Google has announced in a recent research paper that it’s trained a trillion-parameter language model. The AI model is said to be the largest of its size to date.

Parameters are known as the key to machine learning algorithms. They are the part of AI that’s acquired through historical training data. The higher the number of parameters, the more sophisticated a machine learning algorithm could be.

For instance, the GPT-3 model that’s been developed by OpenAI has 175 billion parameters. With that figure, the said natural language model can complete basic codes and generate recipes, to name a few.

On the other hand, Google’s multi-layered bidirectional Transformer encoder known as BERT has 110 million parameters. It helps Google’s search engine to understand natural language text through entity recognition, part of speech tagging, and question-answering, among others.

Unfortunately, training parameters is not an easy feat. Aside from the excessive cost, training language model parameters also requires huge amount of resources and extreme computational power.

However, Google researchers were able to develop and benchmark techniques that allowed them to train a language model with trillions of parameters.

The Switch Transformers

In their paper, Google researchers William Fedus, Barret Zoph, and Noam Shazeer, cited that “large scale training has been an effective path towards flexible and powerful neural language models.”

The trio noted that with large datasets and parameter counts, even simple architectures can surpass more complicated algorithms. However, large-scale dataset training needs great computational capability.

To address this issue, the Google researchers developed a technique that only uses a subset of a language model’s weights. They called it the Switch Transformer.

The Switch Transformer was built upon the principle of maximizing the parameter count of a Transformer model through a simple and computationally efficient way.

It works by keeping multiple language models specialized in different tasks within a larger model. Then, a “gating network” will choose which expert models to consult for any given data.
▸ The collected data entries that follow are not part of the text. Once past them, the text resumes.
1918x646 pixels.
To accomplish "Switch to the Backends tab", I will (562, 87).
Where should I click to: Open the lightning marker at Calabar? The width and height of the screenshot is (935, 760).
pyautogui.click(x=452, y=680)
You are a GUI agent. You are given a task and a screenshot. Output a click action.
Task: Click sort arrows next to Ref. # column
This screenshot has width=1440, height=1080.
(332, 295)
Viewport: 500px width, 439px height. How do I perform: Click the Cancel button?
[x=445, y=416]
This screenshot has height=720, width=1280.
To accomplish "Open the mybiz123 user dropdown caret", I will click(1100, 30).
The Switch Transformer leverages hardware developed for conducting matrix multiplications. Its distributed training setup splits unique weights on different devices. This makes it possible to increase the number of devices while maintaining a manageable memory and computational footprint on each device.

Training a Trillion-Parameter Language Model

For their experiment, the team designed two large Switch Transformer models. One contains 395 billion parameters and the other 1.6 trillion parameters.
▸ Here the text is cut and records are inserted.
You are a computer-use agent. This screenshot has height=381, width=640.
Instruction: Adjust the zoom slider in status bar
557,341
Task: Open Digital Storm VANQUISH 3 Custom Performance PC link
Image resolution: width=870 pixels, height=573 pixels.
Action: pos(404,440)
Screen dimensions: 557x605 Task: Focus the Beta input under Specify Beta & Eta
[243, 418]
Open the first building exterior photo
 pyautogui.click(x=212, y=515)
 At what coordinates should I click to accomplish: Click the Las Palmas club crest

The Google researchers used 32 TPU cores on the Colossal Clean Crawler Corpus and a 750 GB-sized dataset of text scraped from Wikipedia, Reddit, and other web sources to pretrain their Switch Transformers. They tasked each model to predict the missing words in passages where 15% of the words were masked.

Results showed that the team’s 1.6-trillion-parameter language model exhibited no training instability as compared to the one with 395 billion parameters. The researchers noted:

“Currently, the Switch Transformer translates substantial upstream gains better to knowledge-based tasks, than reasoning-tasks . Extracting stronger fine-tuning performance from large expert models is an active research question, and the pre-training perplexity indicates future improvements should be possible.”